In September 2022, the FCI had 24.46 mt of rice and 16.16 mt of paddy (10.8 mt of rice). In September 2023, it had 23.28 mt of rice and 16.07 mt of paddy (11.25 mt rice), while in September 2024, the rice inventory was 32.3 mt of rice and 14.82 mt of paddy (9.92 mt of rice).
Huge carrying costs
“If you see the procurement and stocks, it is clear that the FCI is carrying old rice stocks,” said a trade source, who did not wish to be identified.
While paddy is procured at around ₹23,000 a tonne, processing, storage, and interest rates drive up the total cost to ₹35,000 a tonne. “If storage and interest costs are added, then the cost of carrying the old stocks of rice is huge,” said the trade source.
“Though the Centre is offering rice under the open market sale scheme (OMSS) at ₹28,000 a tonne, there are no takers,” said the source, adding that world over, the demand is sluggish.
Exporters’ concerns come on the heels of Vietnam and Thailand expressing the fear that India could begin to dump old rice stocks in the global market.
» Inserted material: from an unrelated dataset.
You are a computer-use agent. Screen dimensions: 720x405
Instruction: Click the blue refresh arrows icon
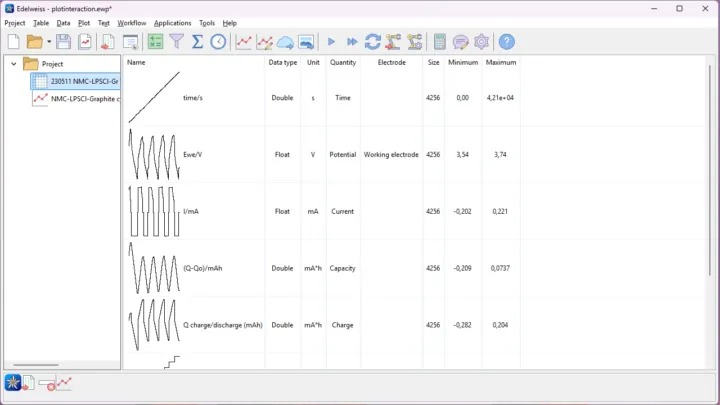coord(372,42)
They said the stocks could be around 20 mt, and it could depress prices in the global market.
Vietnam, an exception
With only a couple of countries buying rice, particularly the Philippines, barring Vietnam, all other nations have cut their prices in the past fortnight. Prices are ruling at multi-year lows currently.
New Delhi-based trader Rajesh Paharia Jain said if the global trading in the 2025-26 marketing year (beginning September) is taken into account, then Thailand could export nearly 10 mt, Vietnam and Pakistan 7-8 mt, Myanmar 2-3 mt and the rest of the world 4-6 mt. “It would leave India exporting 19-20 mt, including basmati,” he said.
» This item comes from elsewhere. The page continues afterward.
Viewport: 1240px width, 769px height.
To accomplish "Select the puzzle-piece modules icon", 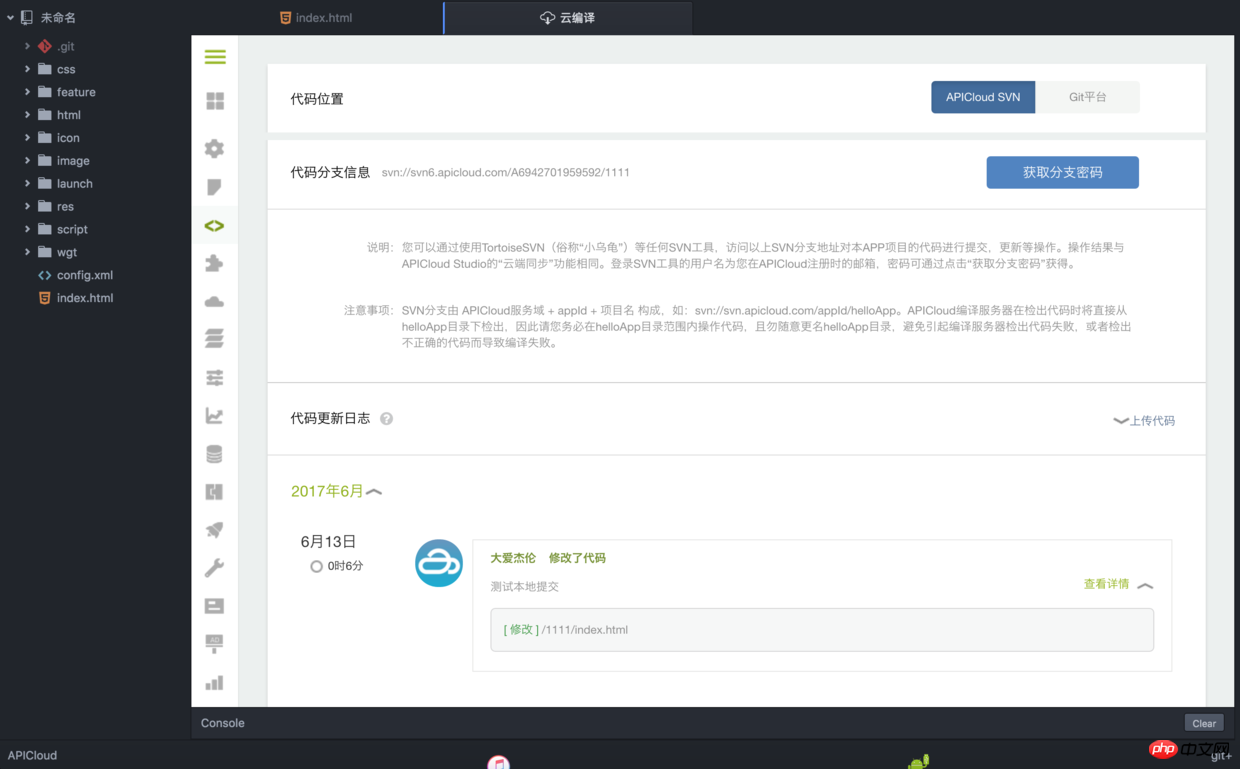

However, the lower price could affect rice production next season in other countries. “If India decides to offload more rice, then it could affect other countries. It could lead to lower production,” said Jain.
During Covid, India had plenty of surplus, and thus, it helped the country to enjoy a $100 a tonne advantage in the global rice market. The production in other countries was affected due to drought.

Ethanol diversion
However, most of the countries are selling lower than India, except for parboiled rice. India is still competitive in the parboiled rice market and caters mainly to Africa in this segment.
India’s rice production is projected to be at another record high of 151 mt during the current crop year (July 2025-June 2026) against 149.07 mt in 2024-25. India is currently the number one rice producer in the world.
A New Delhi-based trade analyst said there should be no worry over the three-year-old stocks as they can be diverted for the production of ethanol.
However, the trade source said India should look at liquidating its old stocks the way it was done during the Atal Bihari Vajpayee regime in 2003-04. “The FCI should have more fresh rice stocks with it,” the source said.
However, the analyst said, “We have to remember that rice stocks came in handy when wheat production was affected.”